» Reading passage

SSM-Inline 2 2024

How Three Families Found New Beginnings in Sault Ste. Marie

Discover how three families from Ukraine, India and Trinidad chose Sault Ste. Marie as their new home, thriving through community support and new career opportunities.

June 13, 2024

Some newcomers spend years planning their move to Canada. For others, a sudden turn of events brings them to a city that they now call their perfect home.

That latter situation is how Iryna and Dmytro Pustovar found themselves moving from Ukraine to Sault Ste. Marie in 2022—a few stressful months after Russia invaded their home country. The couple were preparing to return home to Kyiv from vacation in Sri Lanka when conflict erupted and they quickly decided to uproot their lives.

“We were following the newspapers and Facebook posts to see what people were doing, where we could go,” says Iryna. “Working in television production, it seemed like we could have a lot of opportunities in Canada. But then we started thinking where should we go? Canada is huge.”

All signs pointed to Sault Ste. Marie.

First, Iryna began to message with a Ukrainian-Canadian woman who lives in the city and wanted to host Ukrainians who were fleeing the war. “The exact same day, I typed into Google ‘best production companies in Canada’ and we found one with offices in Sault Ste. Marie,” says Dmytro. When the couple looked into educational opportunities for their 17-year-old, their minds were made up.

“All things were pointing to Sault Ste. Marie,” Dmytro says. Two years later, he says those signs helped the couple make the best decision of their lives.

» Data rows
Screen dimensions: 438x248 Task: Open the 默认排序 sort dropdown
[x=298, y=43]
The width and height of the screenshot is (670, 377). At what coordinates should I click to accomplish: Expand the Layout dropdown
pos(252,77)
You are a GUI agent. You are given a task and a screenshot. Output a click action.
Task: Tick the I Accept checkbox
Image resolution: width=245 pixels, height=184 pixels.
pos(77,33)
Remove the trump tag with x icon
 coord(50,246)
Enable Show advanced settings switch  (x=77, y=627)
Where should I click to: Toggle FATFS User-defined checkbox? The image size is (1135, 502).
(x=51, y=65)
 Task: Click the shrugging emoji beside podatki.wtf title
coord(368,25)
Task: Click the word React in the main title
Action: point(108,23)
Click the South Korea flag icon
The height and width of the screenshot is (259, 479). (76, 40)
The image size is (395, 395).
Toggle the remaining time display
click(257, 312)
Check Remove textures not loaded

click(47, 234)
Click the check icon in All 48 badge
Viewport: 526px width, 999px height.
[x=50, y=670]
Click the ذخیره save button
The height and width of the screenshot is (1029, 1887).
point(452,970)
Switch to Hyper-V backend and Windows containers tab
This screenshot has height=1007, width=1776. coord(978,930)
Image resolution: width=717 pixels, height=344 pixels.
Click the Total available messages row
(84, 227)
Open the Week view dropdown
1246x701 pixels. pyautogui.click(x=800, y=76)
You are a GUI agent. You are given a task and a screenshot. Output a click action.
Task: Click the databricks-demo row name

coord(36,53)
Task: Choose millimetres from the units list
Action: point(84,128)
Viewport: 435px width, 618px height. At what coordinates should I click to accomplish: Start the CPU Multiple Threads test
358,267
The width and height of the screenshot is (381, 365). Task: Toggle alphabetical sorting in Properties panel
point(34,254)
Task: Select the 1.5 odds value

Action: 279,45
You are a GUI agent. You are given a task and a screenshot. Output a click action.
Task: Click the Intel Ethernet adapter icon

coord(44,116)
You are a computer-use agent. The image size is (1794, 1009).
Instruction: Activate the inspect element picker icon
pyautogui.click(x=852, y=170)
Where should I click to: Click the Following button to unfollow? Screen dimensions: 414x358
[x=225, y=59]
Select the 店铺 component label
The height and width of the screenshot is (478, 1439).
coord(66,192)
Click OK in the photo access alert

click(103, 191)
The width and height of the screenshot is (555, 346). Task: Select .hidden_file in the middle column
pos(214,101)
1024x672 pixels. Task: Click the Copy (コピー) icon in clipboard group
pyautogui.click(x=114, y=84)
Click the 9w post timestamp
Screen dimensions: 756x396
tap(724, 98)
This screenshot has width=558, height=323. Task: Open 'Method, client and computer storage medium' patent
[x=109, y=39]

» What you will do
• a. Reproduce the passage from the Sault Ste. Marie newcomers article, starting with "That latter situation" and going on through "uproot their lives.".
• b. In the article about newcomer families in Sault Ste. Marie, where were Iryna and Dmytro Pustovar on vacation when the conflict erupted?

» Responses
• a.
That latter situation is how Iryna and Dmytro Pustovar found themselves moving from Ukraine to Sault Ste. Marie in 2022—a few stressful months after Russia invaded their home country. The couple were preparing to return home to Kyiv from vacation in Sri Lanka when conflict erupted and they quickly decided to uproot their lives.

• b. Sri Lanka